Monday, May 11, 2009

Netbooks want 3G and Win7 declares analyst

NETBOOKS are to get bigger, cheaper, include in-built 3G, have touch functionality and run on Windows rather than Linux according to Lenovo worldwide competitive analyst, Matt Kohut.

In an interview with TechBlorge, Kohut said netbooks were entering their second phase, shuffling away from first-generation limited functionality and the original Intel reference design built to revolve around the Atom.

"Initially people weren't sure what to do with them," explained Kohut, noting that the average Joe didn't understand the point of the little lappies until too late, buying them with the belief they had more functionality than they did ("oh wow, that's small, maybe I can run photo shop").

"As an industry, we ended up with a lot of returns, because the functionality of what netbooks could do was not well communicated," said Kohut, adding that people were now starting to demand more functions and bigger screen sizes. "There is no reason why a netbook has to be a small system," conceded Kohut, reckoning "we are going to see a lot of different sizes of netbook" in the near future.

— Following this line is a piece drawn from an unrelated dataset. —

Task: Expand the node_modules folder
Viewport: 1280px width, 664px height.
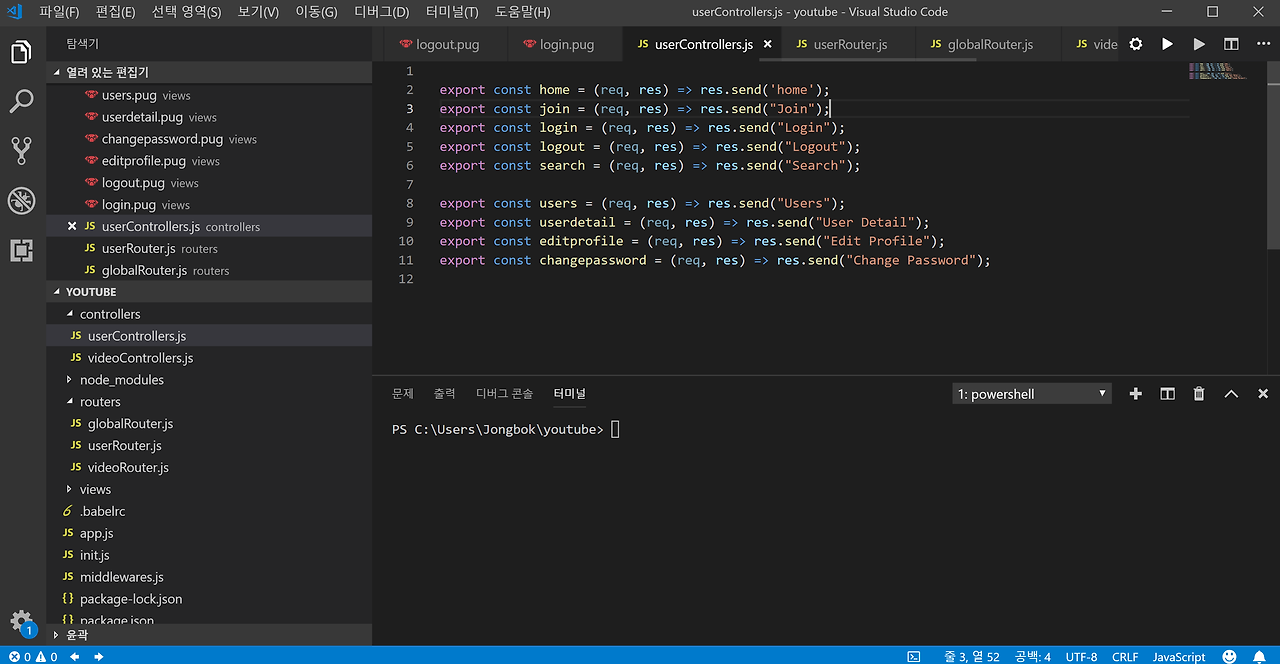Action: click(121, 380)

"Over the next six months, you are going to see a lot of 3G built into these," added Kohut, who also predicted Windows 7 would push Linux out of the netbook market, partly due to it being a "familiar solution", but mostly due to its ability to accommodate touch functionality.

Kohut argues that staying with Windows "just makes more sense" because" you just take it out of the box and it's ready to go," controversially adding that people "didn't know what to do" with Linux, and that despite it saving them between $50 to $100 per netbook, Linux loaded lappies were returned in droves.

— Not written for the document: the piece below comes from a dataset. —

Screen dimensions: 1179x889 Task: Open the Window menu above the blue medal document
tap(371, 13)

Sensing the Linux lynch mob closing in, Kohut changed the subject to overall pricing, saying portable prices would continue to drop as Intel et all improved their ability to integrate whole systems on chips.

While Kohurt says it is true netbooks are forcing prices of portables down, he doesn't believe the notebook market will take too much of a hit. This, said Kohut, is down to Intel who, in a drastic attempt to prevent further cannibalisation of its Celeron offerings, has tried "very hard to limit what netbooks can do."

Chipzilla, says Kohut, wants to promote netbooks as machines only good for noodling around on the interwibble and reading email, because the firm wants punters asking themselves ""does it make more sense to just buy a notebook with the lower end Celeron processor so that it can do everything you want it to do versus buying a higher end netbook that is going to be limited in some way?"

Certainly explains why Intel is getting its knickers all in a twist over Nvidia's Ion platform for netbooks, doesn't it?